Sherman was a delegate to the 1912 Democratic National Convention. He was counsel for the Knickerbocker Trust Company when it was reorganized during the Panic of 1907. In 1924, Justice John V. McAvoy appointed him official counsel of his investigation of the transit situation. In 1926, Mayor Jimmy Walker appointed him a member of the City Planning and Survey Committee, the first official organization of its kind in the city. In 1927, he was elected Justice of the New York Supreme Court in New York County. He ran as the Democratic candidate and was endorsed by, among other people, Rabbi Stephen S. Wise, Samuel Untermyer, and Republican Louis Marshall. In 1930, Governor Franklin D. Roosevelt appointed him to the Appellate Division to succeed the retiring Justice Joseph M. Proskauer.

In 1931, during the Hofstadter Committee, Sherman granted a stay to Dr. William F. Doyle, a former Fire Department veterinarian who was appealing a thirty-day jail sentence for contempt of the Committee, following a telephone call from Tammany Hall leader John F. Curry. The Bar Association's executive committee investigated his actions, and while they didn't find anything that reflected on his impartiality, integrity or judicial conduct they concluded his part was an unfortunate intrusion. He served on the Court until his death.

Sherman was president of the Ruisseaumont Company of Lake Placid, a trustee of the Hebrew Orphan Asylum of New York, and a member of the New York State Bar Association, the New York City Bar Association, the New York County Lawyers' Association, the Society of Tammany, and the Society for Ethical Culture. In 1903, he married Edna Lucy Limburger. Their children were Ruth Therese, John Andrew, and Herbert Henry.
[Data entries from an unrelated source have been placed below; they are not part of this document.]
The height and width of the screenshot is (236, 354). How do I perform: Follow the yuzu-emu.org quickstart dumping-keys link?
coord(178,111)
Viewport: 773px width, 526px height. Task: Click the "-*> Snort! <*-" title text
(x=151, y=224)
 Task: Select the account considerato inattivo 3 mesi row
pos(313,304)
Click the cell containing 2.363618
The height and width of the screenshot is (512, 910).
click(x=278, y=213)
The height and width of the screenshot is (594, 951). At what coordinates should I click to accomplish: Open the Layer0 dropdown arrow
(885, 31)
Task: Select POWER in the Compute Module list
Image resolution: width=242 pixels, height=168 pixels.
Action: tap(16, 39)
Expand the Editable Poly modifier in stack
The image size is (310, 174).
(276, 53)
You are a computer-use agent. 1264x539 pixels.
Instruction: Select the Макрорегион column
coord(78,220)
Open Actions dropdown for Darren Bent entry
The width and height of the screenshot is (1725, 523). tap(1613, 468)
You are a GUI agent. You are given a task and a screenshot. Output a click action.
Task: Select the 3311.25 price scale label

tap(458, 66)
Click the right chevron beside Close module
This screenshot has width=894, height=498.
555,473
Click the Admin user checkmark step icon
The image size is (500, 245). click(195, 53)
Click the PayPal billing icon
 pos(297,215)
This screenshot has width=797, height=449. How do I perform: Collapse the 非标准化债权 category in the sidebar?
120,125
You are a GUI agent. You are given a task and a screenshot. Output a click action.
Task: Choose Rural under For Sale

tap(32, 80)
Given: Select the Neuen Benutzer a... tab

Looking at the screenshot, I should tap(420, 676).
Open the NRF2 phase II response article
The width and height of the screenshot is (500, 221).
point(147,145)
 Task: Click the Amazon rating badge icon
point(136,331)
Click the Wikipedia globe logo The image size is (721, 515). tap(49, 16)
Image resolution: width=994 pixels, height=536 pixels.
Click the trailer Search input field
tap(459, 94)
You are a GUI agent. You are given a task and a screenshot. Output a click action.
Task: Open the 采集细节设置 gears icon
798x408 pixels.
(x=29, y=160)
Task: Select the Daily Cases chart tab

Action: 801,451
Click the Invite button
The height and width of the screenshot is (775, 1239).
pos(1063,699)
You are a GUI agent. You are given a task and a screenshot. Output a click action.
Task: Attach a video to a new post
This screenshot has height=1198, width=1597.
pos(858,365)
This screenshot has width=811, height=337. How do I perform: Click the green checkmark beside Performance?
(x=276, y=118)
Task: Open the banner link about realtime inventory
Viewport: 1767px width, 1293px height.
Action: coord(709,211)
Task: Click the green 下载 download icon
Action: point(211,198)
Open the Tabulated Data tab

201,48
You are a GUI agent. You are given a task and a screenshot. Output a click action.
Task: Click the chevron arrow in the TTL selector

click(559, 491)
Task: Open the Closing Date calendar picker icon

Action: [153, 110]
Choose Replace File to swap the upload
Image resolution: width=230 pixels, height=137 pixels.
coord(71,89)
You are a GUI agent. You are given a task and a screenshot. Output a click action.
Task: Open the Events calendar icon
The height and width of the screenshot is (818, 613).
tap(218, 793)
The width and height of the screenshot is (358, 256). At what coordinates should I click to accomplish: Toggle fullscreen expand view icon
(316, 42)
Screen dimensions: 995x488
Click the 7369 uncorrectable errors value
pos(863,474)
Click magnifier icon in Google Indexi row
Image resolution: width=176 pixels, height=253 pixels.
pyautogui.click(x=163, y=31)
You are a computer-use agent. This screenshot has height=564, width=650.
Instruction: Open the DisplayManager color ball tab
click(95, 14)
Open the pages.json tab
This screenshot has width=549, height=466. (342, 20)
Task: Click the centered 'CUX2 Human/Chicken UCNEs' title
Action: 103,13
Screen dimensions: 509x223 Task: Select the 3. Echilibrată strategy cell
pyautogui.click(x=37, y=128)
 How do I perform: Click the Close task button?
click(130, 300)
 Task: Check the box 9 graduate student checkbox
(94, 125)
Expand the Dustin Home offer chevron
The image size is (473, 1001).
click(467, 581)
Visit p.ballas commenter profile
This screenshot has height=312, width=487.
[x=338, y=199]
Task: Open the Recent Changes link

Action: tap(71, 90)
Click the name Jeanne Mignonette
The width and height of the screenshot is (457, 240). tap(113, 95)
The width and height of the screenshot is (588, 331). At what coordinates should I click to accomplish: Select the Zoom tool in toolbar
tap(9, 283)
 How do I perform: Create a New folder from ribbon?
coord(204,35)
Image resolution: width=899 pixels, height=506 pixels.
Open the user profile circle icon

Sherman died at his summer home in Lake Placid from a lingering illness on July 11, 1933. His funeral was held in the Ethical Culture Society Building. Lawyer Emil Goldmark and Society for Ethical Culture leader John L. Elliott. The funeral was attended by, among other people, representatives from the United States Supreme Court, the New York Court of Appeals, and the New York State Supreme Court, Appellate Division, First Department. Judges from those courts served as the honorary pallbearers. His funeral cortege was headed by a police escort. He was buried in Salem Fields Cemetery.